问题
I create an instance of DateComponents
using the following code:
let dateComponents = DateComponents(
calendar: .current,
timeZone: Calendar.current.timeZone,
era: nil,
year: nil,
month: nil,
day: nil,
hour: 9,
minute: 0,
second: 0,
nanosecond: 0,
weekday: 2,
weekdayOrdinal: nil,
quarter: nil,
weekOfMonth: nil,
weekOfYear: nil,
yearForWeekOfYear: nil)
I then print the dateComponents
object and get the following (expected) output:
calendar: gregorian (current) timeZone: Europe/London (current) hour: 9 minute: 0 second: 0 nanosecond: 0 weekday: 2 isLeapMonth: false
Immediately following this, I print the date created using the following code:
print(Calendar.current.date(from: dateComponents)!)
To my great dismay and thorough unhappiness, the following is outputted:
0001-01-01 09:01:15 +0000
The date(from: dateComponents)
function appears to have added just over a minute to the dateComponents before creating a date from them.
Thanks for any help in advance.
回答1:
NSDate
has some strange and undocumented behaviors for ancient dates.
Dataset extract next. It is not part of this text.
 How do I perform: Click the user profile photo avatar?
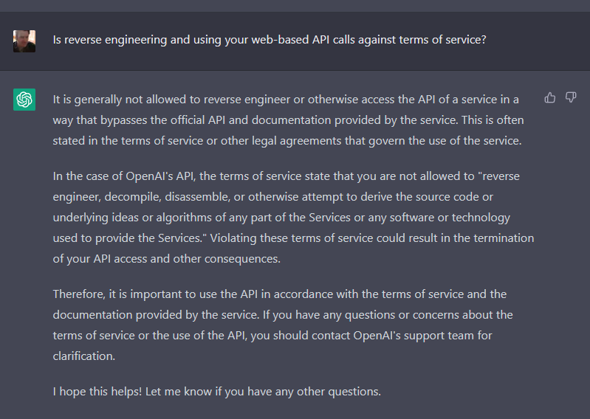click(24, 41)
The change seems to have happened around 1895:
for year in 1890..<1900 {
// January 1 of each year @ 9AM
let dateComponents = DateComponents(
calendar: .current,
timeZone: Calendar.current.timeZone,
year: year,
month: 1,
day: 1,
hour: 9)
if dateComponents.isValidDate {
print(dateComponents.date!)
}
}
My calendar is Gregorian and timezone is EDT (UTC -0500). This is the output:
1890-01-01 14:17:32 +0000
1891-01-01 14:17:32 +0000
1892-01-01 14:17:32 +0000
1893-01-01 14:17:32 +0000
1894-01-01 14:17:32 +0000 // not correct
1895-01-01 14:00:00 +0000 // correct
1896-01-01 14:00:00 +0000
1897-01-01 14:00:00 +0000
1898-01-01 14:00:00 +0000
1899-01-01 14:00:00 +0000
So for the years prior to 1895, Apple somehow added 17 minutes and 32 second to my time. You got a different offset, which is likely due your locale settings.
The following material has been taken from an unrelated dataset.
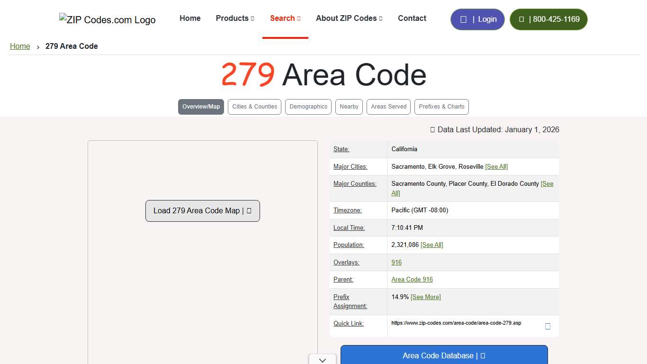
Task: Select the Cities & Counties tab
Action: pyautogui.click(x=254, y=107)
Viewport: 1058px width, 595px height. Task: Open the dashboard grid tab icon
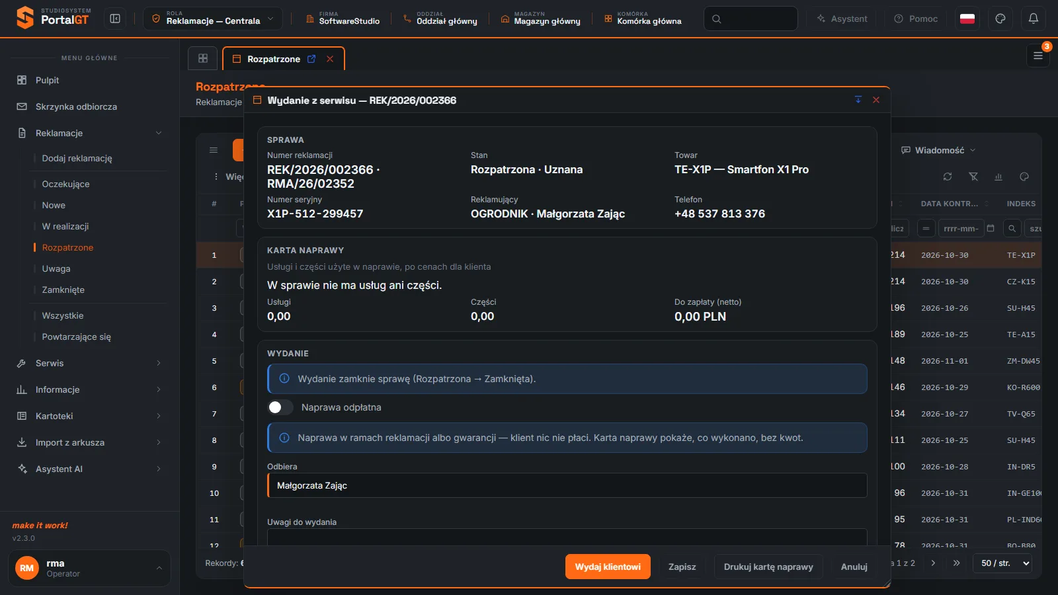pos(203,58)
I couldn't find anything historical event about the Gregorian calendar in 1895. This question mentions that Britain started to switch over to GMT and the Greenwich Observatory started adjusting date/time standards across the British Isles in the 1890s so that may have accounted for this offset. Perhaps someone can delve into the source code for Date
/ NSDate
and figure it out?
If you want to use DateComponent
to store a repeating schedule, use nextDate(after:matching:matchingPolicy:)
to find the next occurance of your schedule:
let dateComponents = DateComponents(calendar: .current, timeZone: .current, hour: 9, weekday: 2)
// 9AM of the next Monday
let nextOccurance = Calendar.current.nextDate(after: Date(), matching: dateComponents, matchingPolicy: .nextTime)!